__PROMPT__
Restate word for word every entry that appears below, skipping its pictures.

(Stored items)
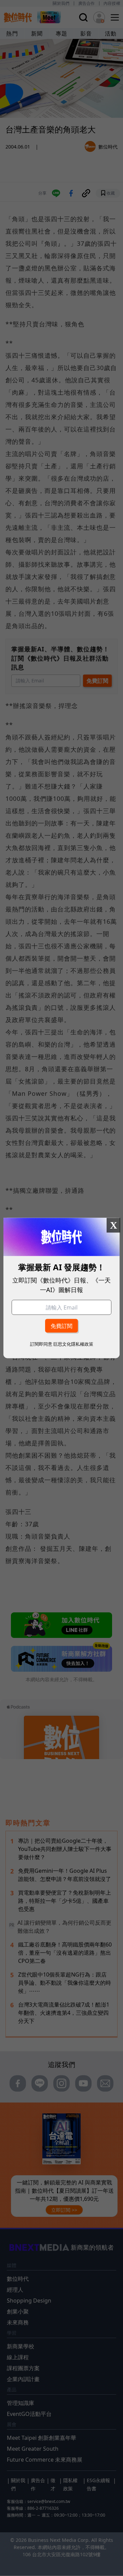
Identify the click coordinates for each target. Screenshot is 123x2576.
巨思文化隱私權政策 (73, 1344)
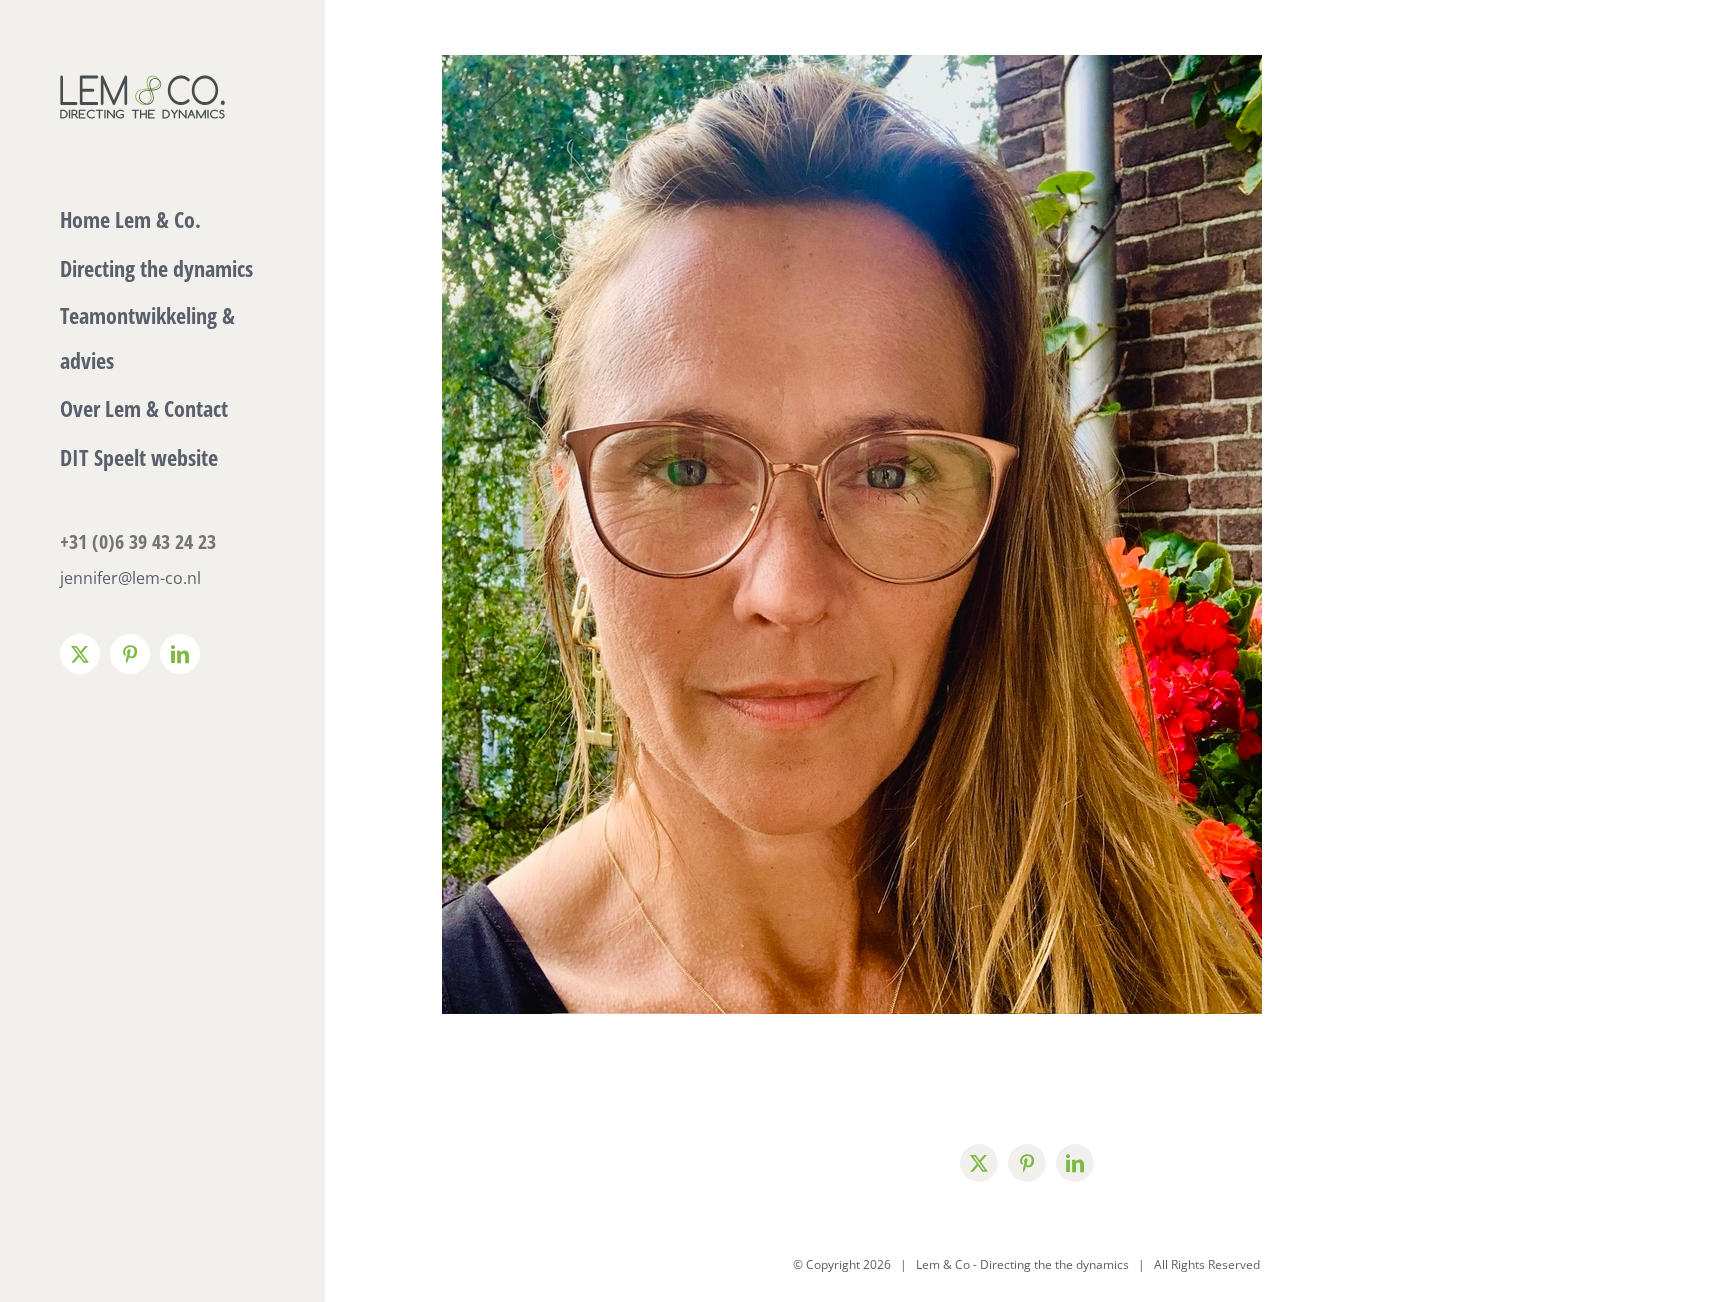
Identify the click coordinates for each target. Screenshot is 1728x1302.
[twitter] (979, 1163)
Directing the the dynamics (1054, 1264)
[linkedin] (1075, 1163)
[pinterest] (1027, 1163)
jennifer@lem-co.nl (130, 578)
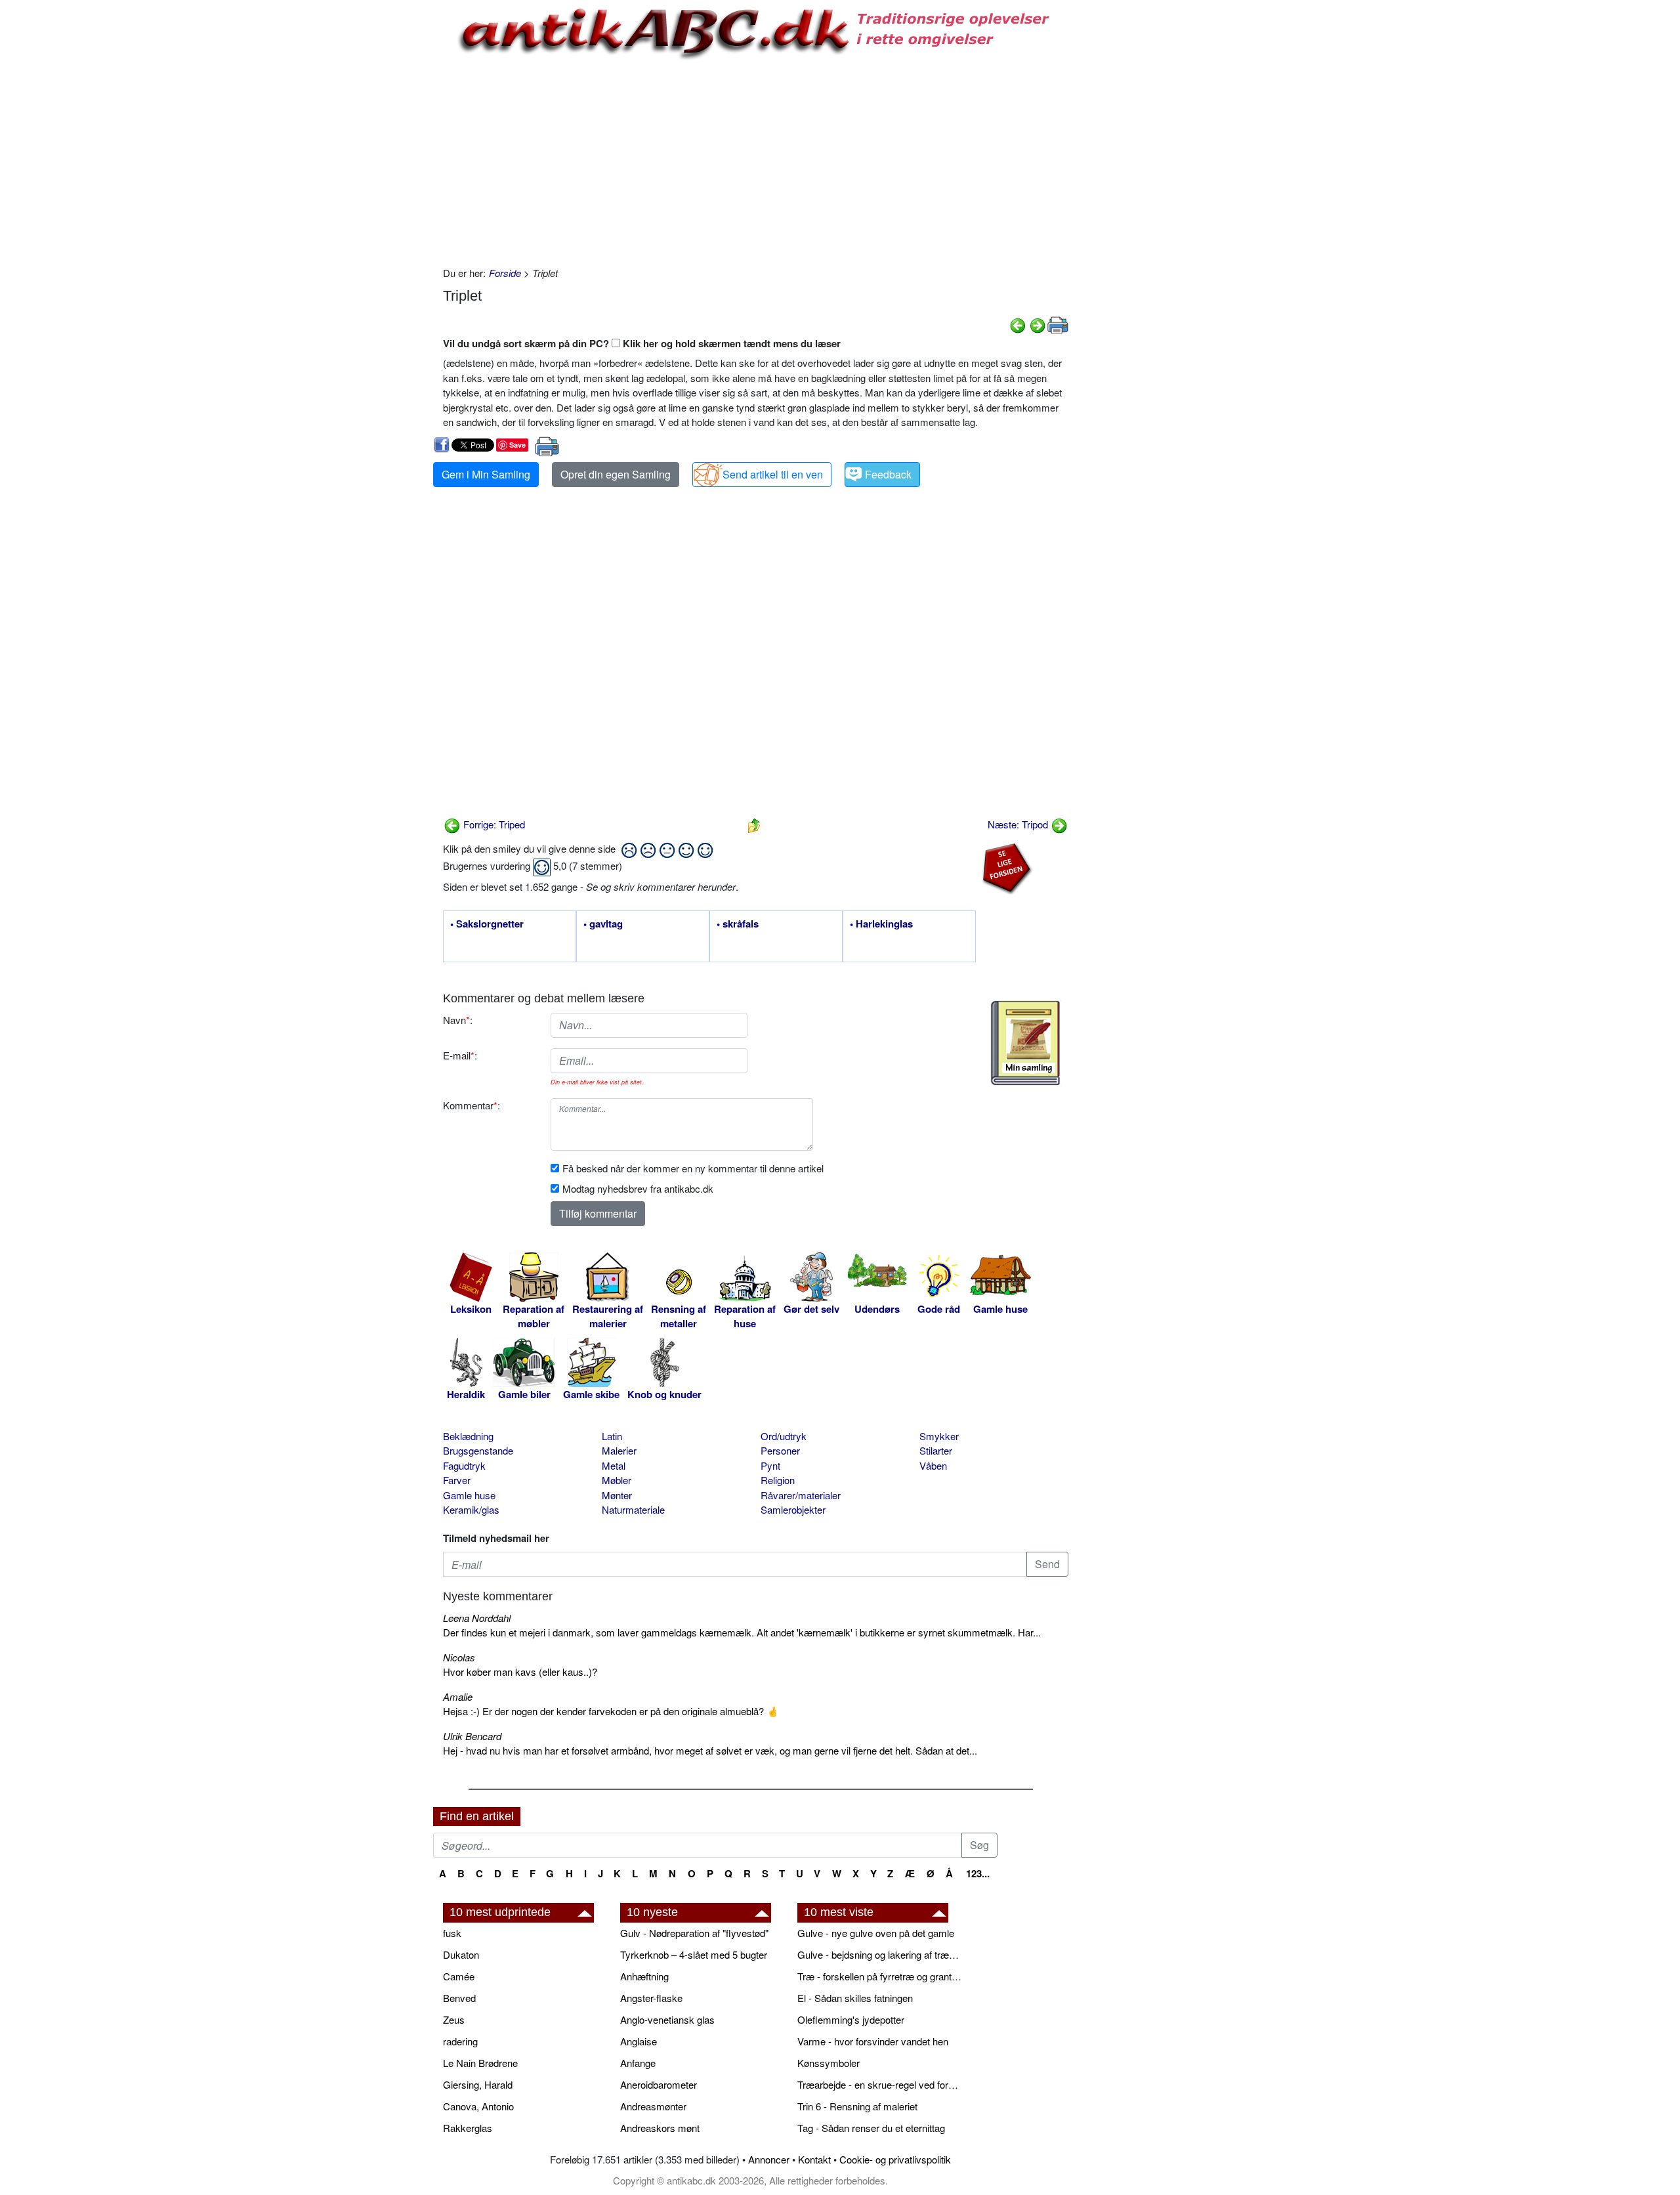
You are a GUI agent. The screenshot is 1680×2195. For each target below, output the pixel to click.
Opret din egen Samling (615, 474)
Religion (778, 1480)
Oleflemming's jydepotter (850, 2019)
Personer (780, 1450)
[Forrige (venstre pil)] (1018, 324)
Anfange (638, 2063)
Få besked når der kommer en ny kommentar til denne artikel (693, 1168)
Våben (933, 1465)
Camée (458, 1976)
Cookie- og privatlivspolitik (895, 2159)
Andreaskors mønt (660, 2128)
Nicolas (459, 1657)
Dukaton (461, 1954)
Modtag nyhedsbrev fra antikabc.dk (637, 1188)
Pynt (770, 1465)
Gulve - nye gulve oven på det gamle (875, 1933)
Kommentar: (471, 1105)
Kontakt (814, 2159)
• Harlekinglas (881, 924)
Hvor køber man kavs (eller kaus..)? (520, 1671)
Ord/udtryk (784, 1436)
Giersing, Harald (478, 2084)
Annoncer (768, 2159)
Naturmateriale (633, 1509)
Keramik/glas (471, 1509)
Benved (459, 1998)
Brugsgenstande (478, 1450)
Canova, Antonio (478, 2106)
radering (460, 2041)
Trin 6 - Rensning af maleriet (857, 2106)
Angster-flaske (651, 1998)
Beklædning (468, 1436)
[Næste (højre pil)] (1037, 324)
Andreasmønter (653, 2106)
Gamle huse (469, 1495)
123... (978, 1873)
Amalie (457, 1696)
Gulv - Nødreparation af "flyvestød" (694, 1933)
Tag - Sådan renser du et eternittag (871, 2128)
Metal (613, 1465)
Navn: (457, 1020)
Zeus (454, 2019)
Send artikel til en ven (773, 474)
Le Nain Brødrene (480, 2063)
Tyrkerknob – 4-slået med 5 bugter (693, 1954)
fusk (452, 1933)
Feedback (888, 474)
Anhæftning (644, 1976)
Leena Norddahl (477, 1618)
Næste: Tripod (1019, 824)
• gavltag (603, 924)
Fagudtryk (464, 1465)
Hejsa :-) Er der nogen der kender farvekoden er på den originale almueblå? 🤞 (611, 1711)
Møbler (616, 1480)
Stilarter (935, 1450)
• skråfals (738, 924)
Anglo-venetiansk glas (667, 2019)
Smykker (939, 1436)
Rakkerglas (467, 2128)
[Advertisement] (378, 198)
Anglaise (638, 2041)
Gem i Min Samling (486, 474)
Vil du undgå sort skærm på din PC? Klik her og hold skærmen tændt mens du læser (642, 343)
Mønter (617, 1495)
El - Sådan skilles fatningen (855, 1998)
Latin (612, 1436)
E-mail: (460, 1055)
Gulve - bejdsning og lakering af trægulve (879, 1954)
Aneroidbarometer (658, 2084)
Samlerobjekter (793, 1509)
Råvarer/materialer (801, 1495)
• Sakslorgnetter (487, 924)
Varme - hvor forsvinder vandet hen (872, 2041)
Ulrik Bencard (472, 1736)
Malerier (619, 1450)
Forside (505, 273)
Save (517, 445)
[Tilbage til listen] (754, 824)
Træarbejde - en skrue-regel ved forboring (879, 2084)
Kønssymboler (828, 2063)
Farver (457, 1480)
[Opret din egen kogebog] (1025, 1043)
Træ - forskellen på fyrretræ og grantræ (879, 1976)
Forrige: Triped (493, 824)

__SOLUTION TO THE PROBLEM__
Identify the click coordinates for each target. Screenshot is 123x2576.
巨思文化隱私權政策 (73, 1344)
Identify the click coordinates for each target. Screenshot is 1728x1302.
[twitter] (979, 1163)
Directing the the dynamics (1054, 1264)
[linkedin] (1075, 1163)
[pinterest] (1027, 1163)
jennifer@lem-co.nl (130, 578)
You are a GUI agent. The screenshot is 1680×2195. For each target below, output the pixel to click.
Opret din egen Samling (615, 474)
Religion (778, 1480)
Oleflemming's jydepotter (850, 2019)
Personer (780, 1450)
[Forrige (venstre pil)] (1018, 324)
Anfange (638, 2063)
Få besked når der kommer en ny kommentar til denne artikel (693, 1168)
Våben (933, 1465)
Camée (458, 1976)
Cookie- og privatlivspolitik (895, 2159)
Andreaskors mønt (660, 2128)
Nicolas (459, 1657)
Dukaton (461, 1954)
Modtag nyhedsbrev fra antikabc.dk (637, 1188)
Pynt (770, 1465)
Gulve - nye gulve oven på det gamle (875, 1933)
Kommentar: (471, 1105)
Kontakt (814, 2159)
• Harlekinglas (881, 924)
Hvor køber man kavs (eller kaus..)? (520, 1671)
Ord/udtryk (784, 1436)
Giersing, Harald (478, 2084)
Annoncer (768, 2159)
Naturmateriale (633, 1509)
Keramik/glas (471, 1509)
Benved (459, 1998)
Brugsgenstande (478, 1450)
Canova, Antonio (478, 2106)
radering (460, 2041)
Trin 6 - Rensning af maleriet (857, 2106)
Angster-flaske (651, 1998)
Beklædning (468, 1436)
[Næste (højre pil)] (1037, 324)
Andreasmønter (653, 2106)
Gamle huse (469, 1495)
123... (978, 1873)
Amalie (457, 1696)
Gulv - Nødreparation af "flyvestød" (694, 1933)
Tag - Sådan renser du et eternittag (871, 2128)
Metal (613, 1465)
Navn: (457, 1020)
Zeus (454, 2019)
Send artikel til en ven (773, 474)
Le Nain Brødrene (480, 2063)
Tyrkerknob – 4-slået med 5 bugter (693, 1954)
fusk (452, 1933)
Feedback (888, 474)
Anhæftning (644, 1976)
Leena Norddahl (477, 1618)
Næste: Tripod (1019, 824)
• gavltag (603, 924)
Fagudtryk (464, 1465)
Hejsa :-) Er der nogen der kender farvekoden er på den originale almueblå? 🤞 (611, 1711)
Møbler (616, 1480)
Stilarter (935, 1450)
• skråfals (738, 924)
Anglo-venetiansk glas (667, 2019)
Smykker (939, 1436)
Rakkerglas (467, 2128)
[Advertisement] (378, 198)
Anglaise (638, 2041)
Gem i Min Samling (486, 474)
Vil du undgå sort skærm på din PC? Klik her og hold skærmen tændt mens du læser (642, 343)
Mønter (617, 1495)
El - Sådan skilles fatningen (855, 1998)
Latin (612, 1436)
E-mail: (460, 1055)
Gulve - bejdsning og lakering af trægulve (879, 1954)
Aneroidbarometer (658, 2084)
Samlerobjekter (793, 1509)
Råvarer/materialer (801, 1495)
• Sakslorgnetter (487, 924)
Varme - hvor forsvinder vandet hen (872, 2041)
Ulrik Bencard (472, 1736)
Malerier (619, 1450)
Forside (505, 273)
Save (517, 445)
[Tilbage til listen] (754, 824)
Træarbejde - en skrue-regel ved forboring (879, 2084)
Kønssymboler (828, 2063)
Farver (457, 1480)
[Opret din egen kogebog] (1025, 1043)
Træ - forskellen på fyrretræ og grantræ (879, 1976)
Forrige: Triped (493, 824)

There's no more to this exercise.